Practitioners should also align the process with policy and monitoring. NIST CSF 2.0 emphasises governance and detection, while security teams should pair that with secret scanning, access reviews, and an incident-ready rollback plan. The weakest point is usually not the first revocation action. These controls tend to break down when vendors were granted shared credentials or copied secrets into multiple systems because the organisation cannot reliably enumerate every place the access was replicated.

Common Variations and Edge Cases

Tighter vendor offboarding often increases operational overhead, requiring organisations to balance fast relationship shutdowns against business continuity for shared integrations. That tradeoff becomes especially important when a vendor supports production workloads, regulated data flows, or customer-facing automations that cannot simply be turned off without replacement planning.

There is no universal standard for every edge case yet, but current guidance suggests treating the highest-risk exceptions as identity emergencies. Shared service accounts, emergency support access, subcontractor chains, and multi-tenant SaaS connections all complicate clean revocation. In those environments, the question is not only whether access was removed, but whether the removal created a new dependency that was never documented. The Ultimate Guide to NHIs — Lifecycle Processes for Managing NHIs is useful here because it frames offboarding as one stage in a broader control loop, not a one-time administrative action.

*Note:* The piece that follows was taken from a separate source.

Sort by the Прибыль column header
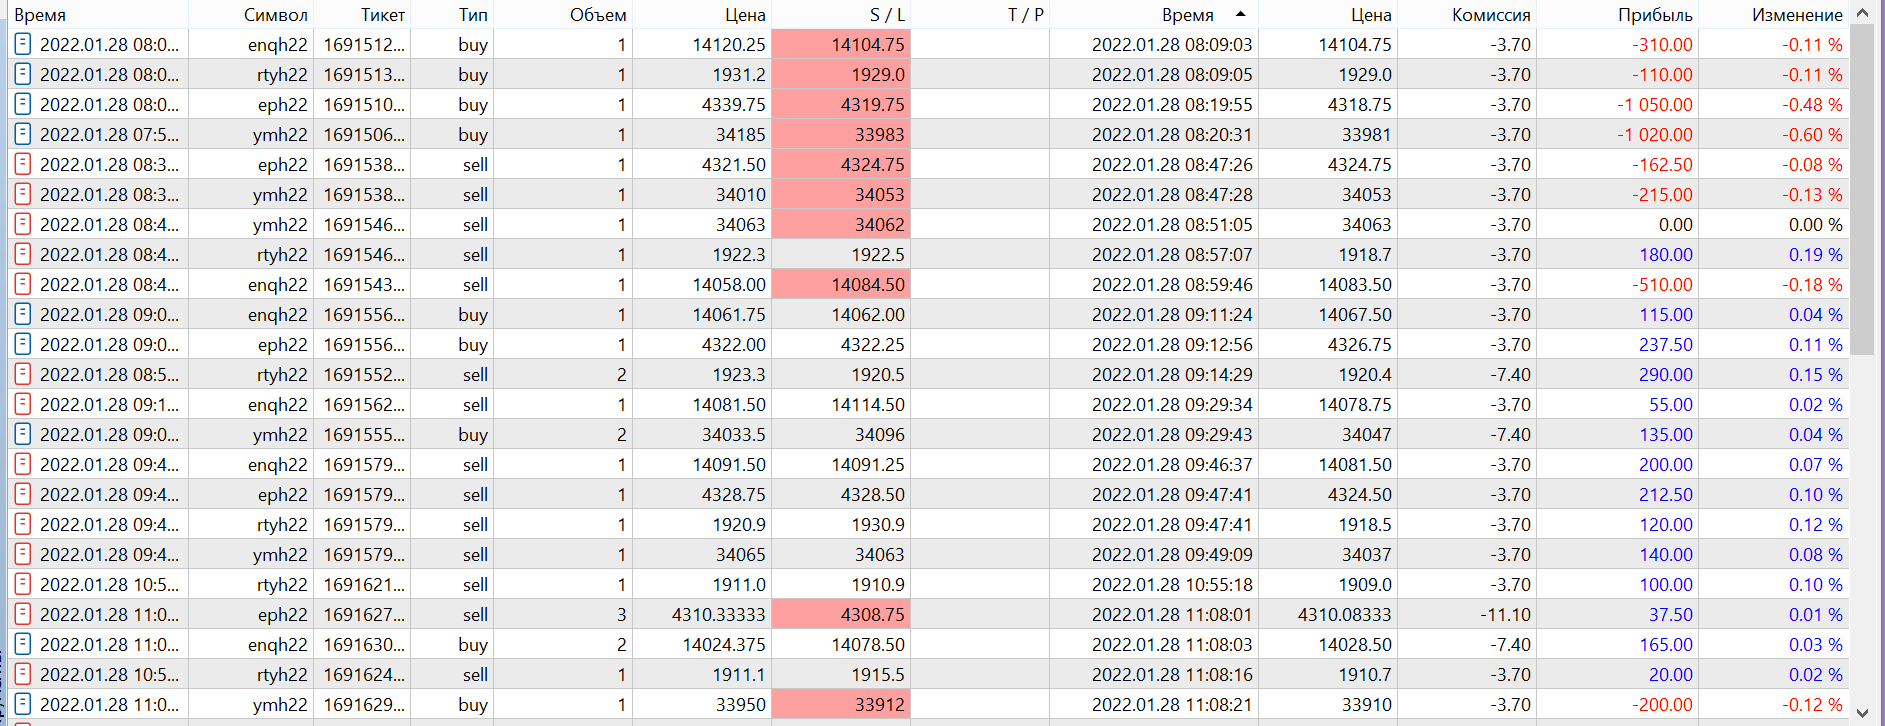 click(1655, 15)
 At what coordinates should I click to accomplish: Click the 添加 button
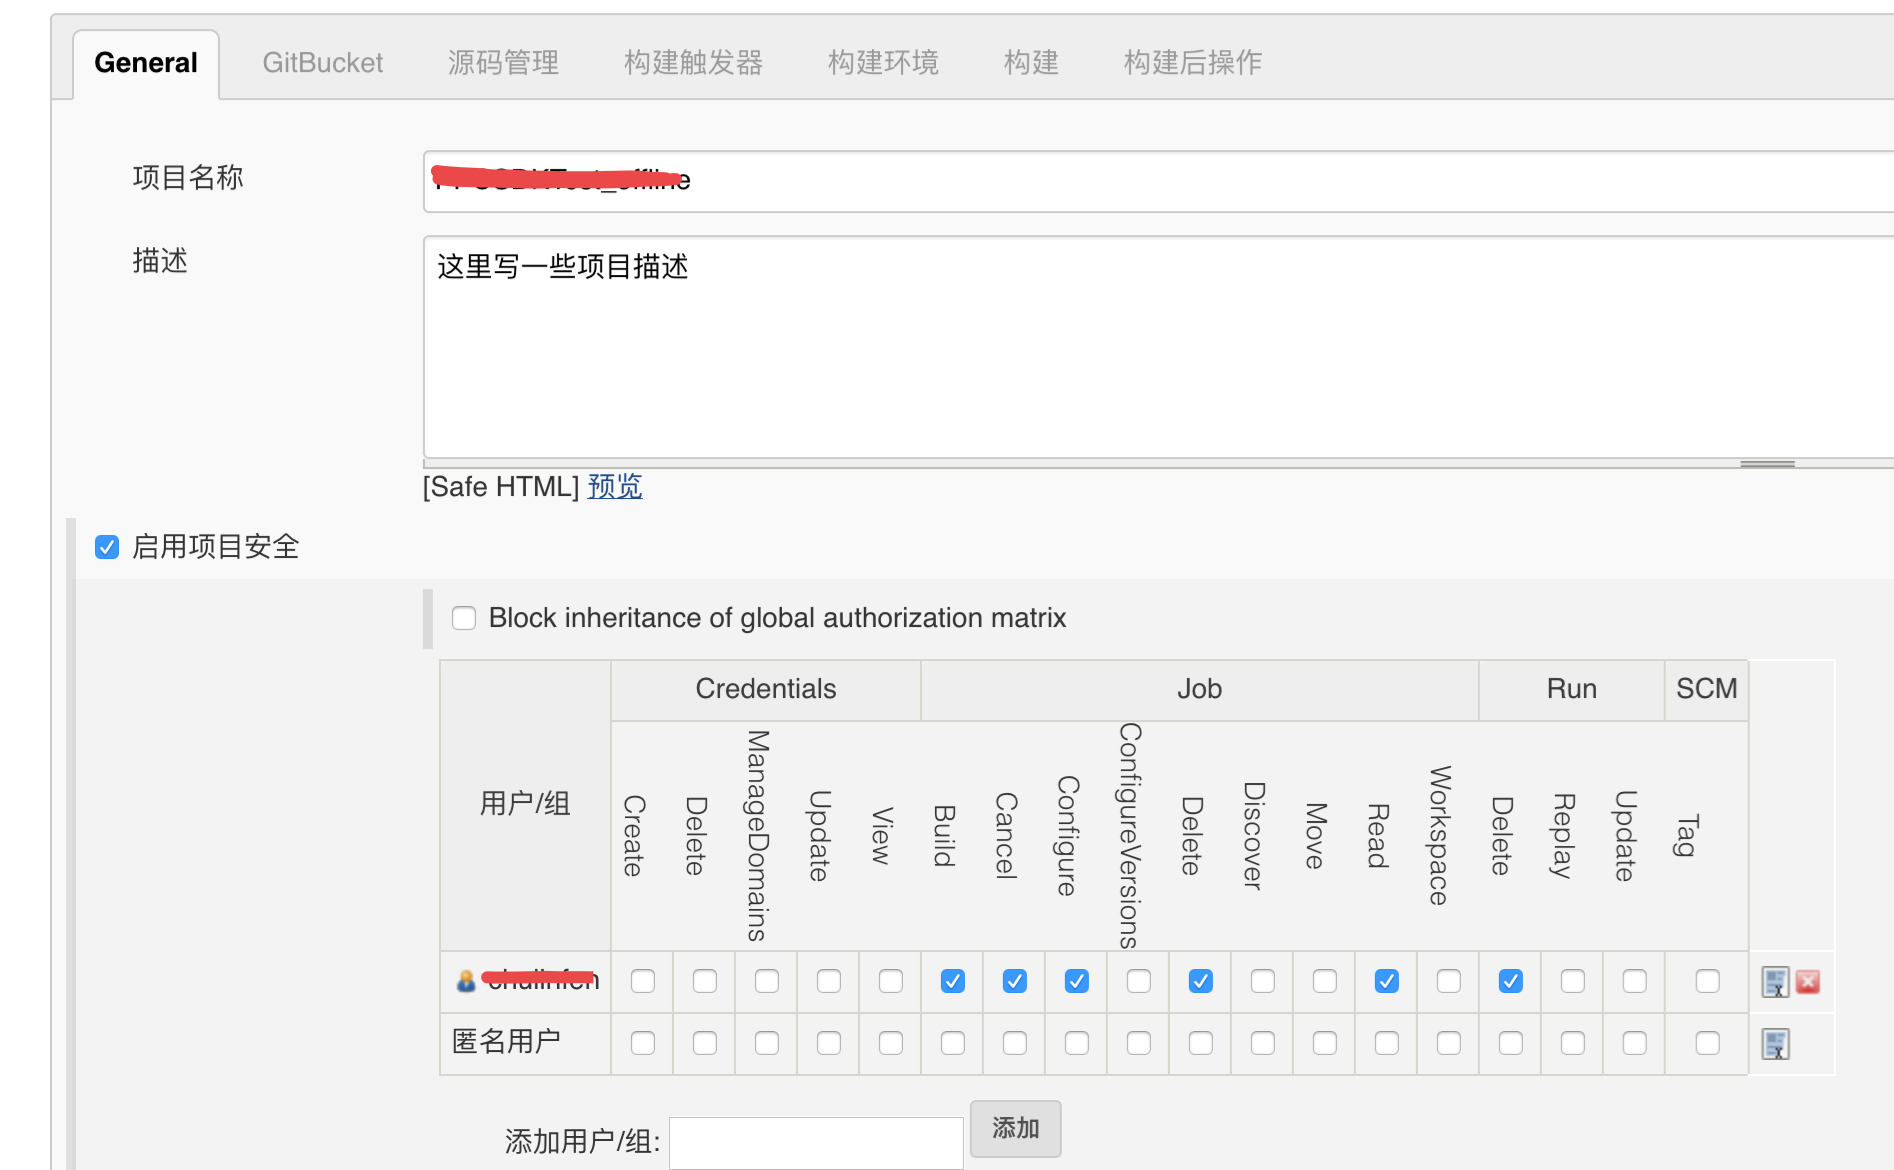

The other edge case is incomplete ownership. Security teams often assume the vendor owner will know which accounts matter, but platform teams, app owners, and procurement may each hold partial truth. That is why the cleanest practice is to make offboarding a joint control between security, the application owner, and the system administrator, with evidence retained for each revoked identity path. Where that evidence cannot be produced, the organisation should assume the vendor relationship still exists operationally. For a broader view of how hidden integrations create NHI risk, Ultimate Guide to NHIs — The NHI Market helps contextualise the scale of machine-to-machine access growth.

Standards & Framework Alignment

This section maps relevant standards and security frameworks to the operational risks and controls described in this guidance.

OWASP Non-Human Identity Top 10 address the attack and risk surface, while NIST CSF 2.0 and NIST AI RMF set the governance and control requirements practitioners need to meet.

Framework Control / Reference Relevance
OWASP Non-Human Identity Top 10 NHI-03 Addresses stale NHI credentials that survive vendor offboarding.
NIST CSF 2.0 PR.AC-4 Least-privilege access review fits vendor exit and entitlement cleanup.
NIST AI RMF Governance and accountability help manage autonomous vendor-linked automations.

Assign ownership for every vendor integration and require monitored, auditable shutdown.